Ero partita per raccontare le ultime vicissitudini del mio povero polso, del mio quotidiano piangere in al cospetto di qualche medico, ma soprassiedo. Ho deciso di raccontare invece le ragioni per le quali, pur con una mano sola e una figlia quantomeno impegnativa (per tacer della mia labile psiche), io sia in realtà molto molto fortunata. Pollyanna mode ON

- Mia figlia è sopra la curva.

Non chiedetemi dei percentili che non ne ho idea, ma mia figlia veste come una bambina francese di due anni, stando alle taglie dei vestiti che mi regalano. Inoltre brucia un sacco di tappe. Per esempio ha più denti di un piranha (e la fame di un cucciolo di alano) ed è molto forte muscolarmente. Ultimamente anche come espressione mi ricorda molto Bracciodiferro - sapete, con il labbro inferiore sopra al superiore e la faccia molto concentrata mentre si accinge a smontare, spingere, aprire, distruggere qualcosa. Tutti pensano che il problema per il mio polso sia il suo peso e mi dicono: cerca di non portarla in braccio! Anime ingenue, e chi la prende in braccio questa? non è fisicamente possibile, si dimena senza sosta, combatte strenuamente ogni azione che il mondo cerca di imporle. Eravamo insieme al bookclub dove un manipolo di benintenzionate ziette si è dedicato alacremente ad una sessione di "pass the baby". Alla fine me l'hanno restituita esauste (loro, lei più sveglia che mai) chiedendomi: ma come cavolo fai? non si tiene! Quindi no, non la prendo in braccio, il mio polso fa malissimo già se le metto i calzini, per dire. O se li metto a me stessa, se per questo. E niente, si sta senza calzini.

- Mia figlia mi mangia.

Johanna Westman
"Cibo per bambini, dalle pappe a mangiar da soli"
Non che a qualcuno fosse venuto il dubbio, data la stazza. Però si sa che un bimbo che non ti mangia è una preoccupazione. L'appetito inesauribile di Kiki è tale da riempire di gioia e meraviglia il parentado. Quanto sei brava Kiki!  esclamano estasiate suocera e cognata mentre la vedono masticare allegramente qualunque cosa le venga proposto. Anche un dito, per esempio.
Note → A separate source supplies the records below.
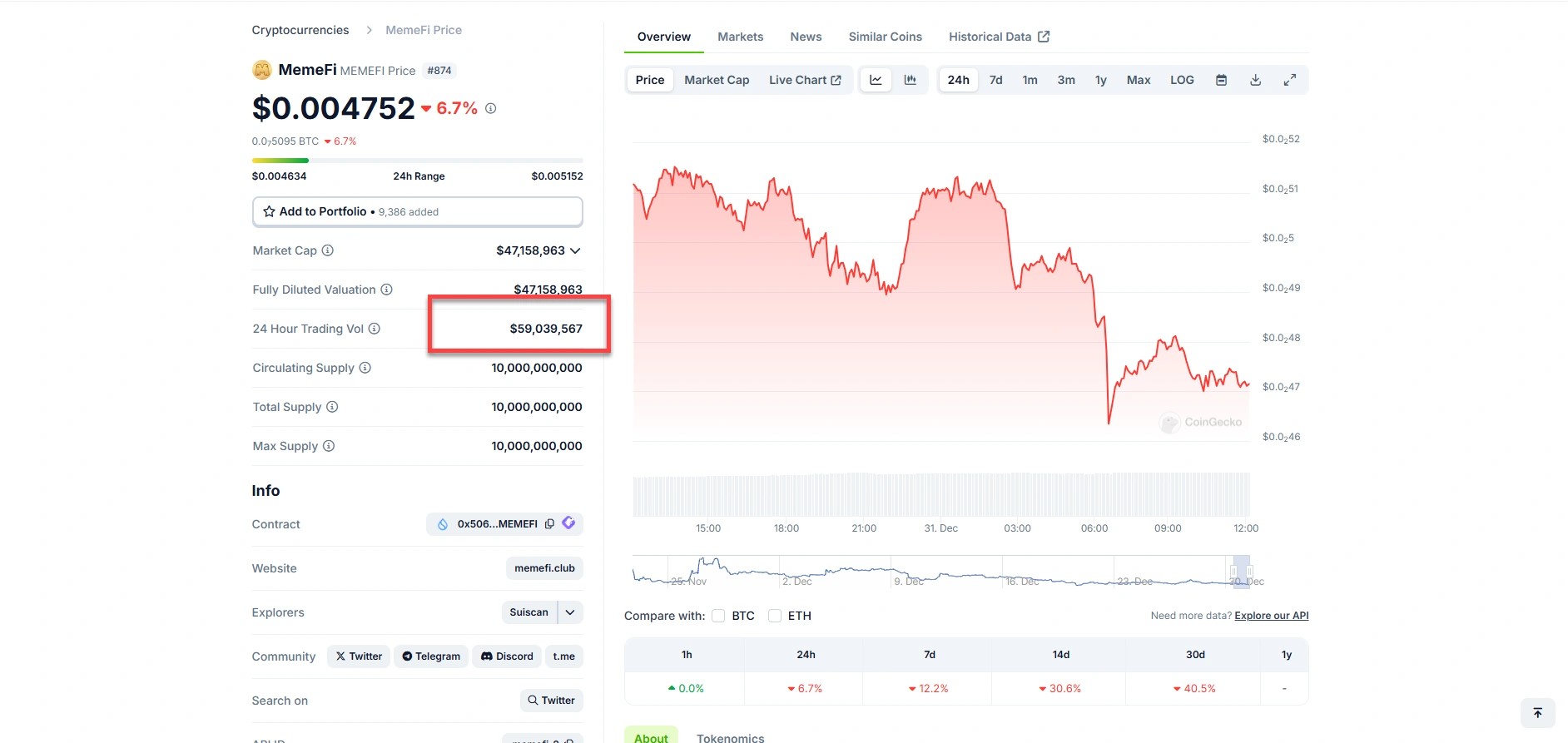Open the Explore our API link
This screenshot has height=743, width=1568.
[x=1271, y=616]
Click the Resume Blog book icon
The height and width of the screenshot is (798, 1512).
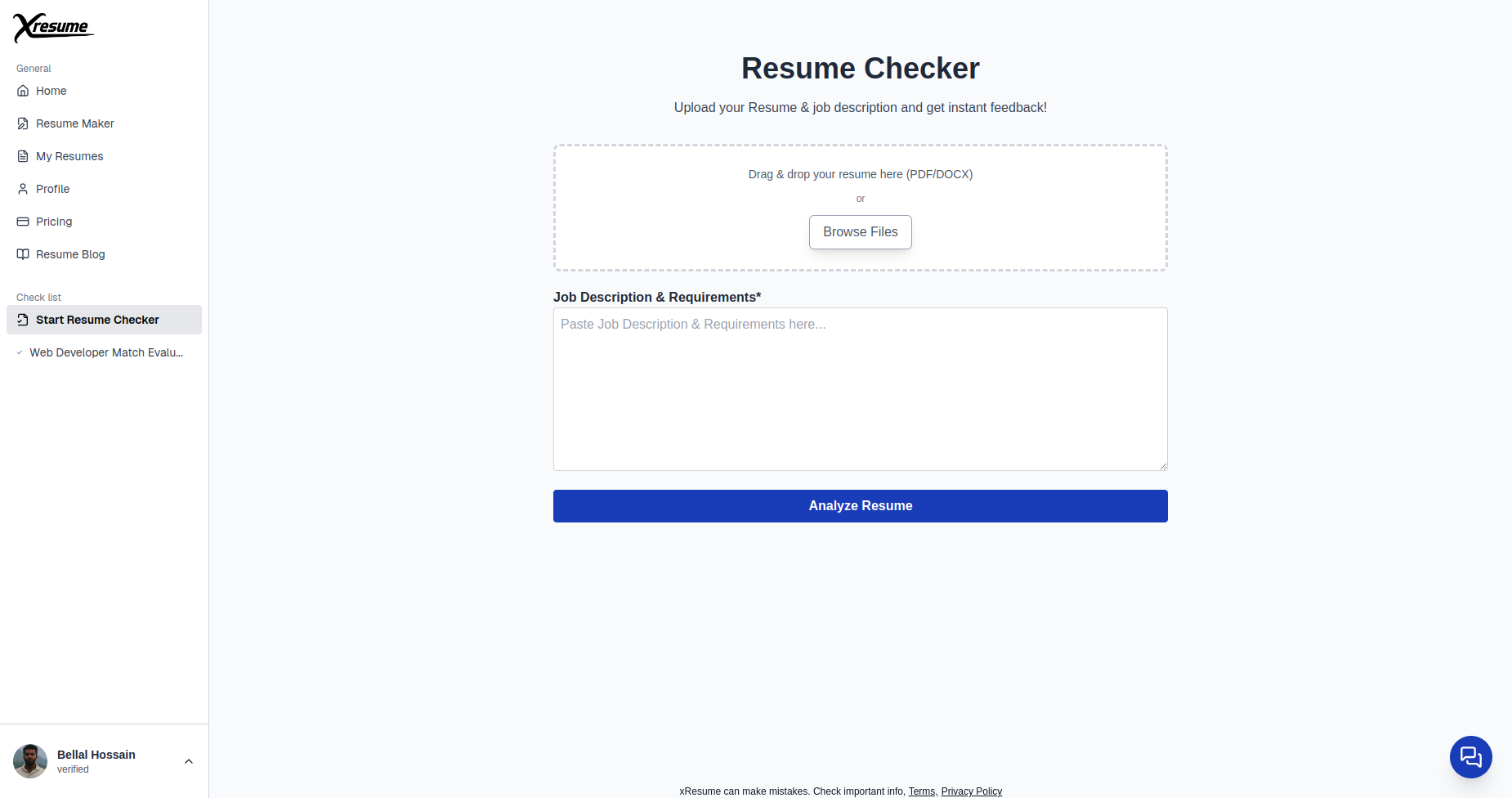pos(22,254)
Mia suocera mi ha regalato pure un libro di ricette per bambini, tale era l'entusiasmo per avere finalmente a che fare con una nipote che mangia. Questo perché la Cuginetta di  Kiki è drammaticamente inappetente e causa di mille preoccupazioni, nonostante, si noti, abbia tre anni e mezzo sia alta un metro e dieci. Figurati se mangiava, penso io.

- E infine: mia figlia si addormenta da sola.

Ebbene sì. Questa la nostra invidiabile routine serale. Dopo la cena e il lavaggio dei denti, che lei adora, segue seduta di wrestling a quattro mani (sperando Danne sia rientrato prima delle sette, se no in solitaria) per cambiarla, lavarla sommariamente (sommariamente is the new black) e infilarla nel sacco per la nanna. Questa ultima operazione in particolare vale come un'ora di fit-boxe, è come se le stessimo mettendo la camicia di forza, lei urla e si dimena e io sudo e grugnisco. A questo punto, ciuccio in bocca, la adagiamo nel suo lettino, accendiamo la musichetta, spengnamo la luce e al grido (bisbigliato) di Move!Move!Move! come le teste di cuoio in azione, usciamo il più velocemente possibile dalla stanza.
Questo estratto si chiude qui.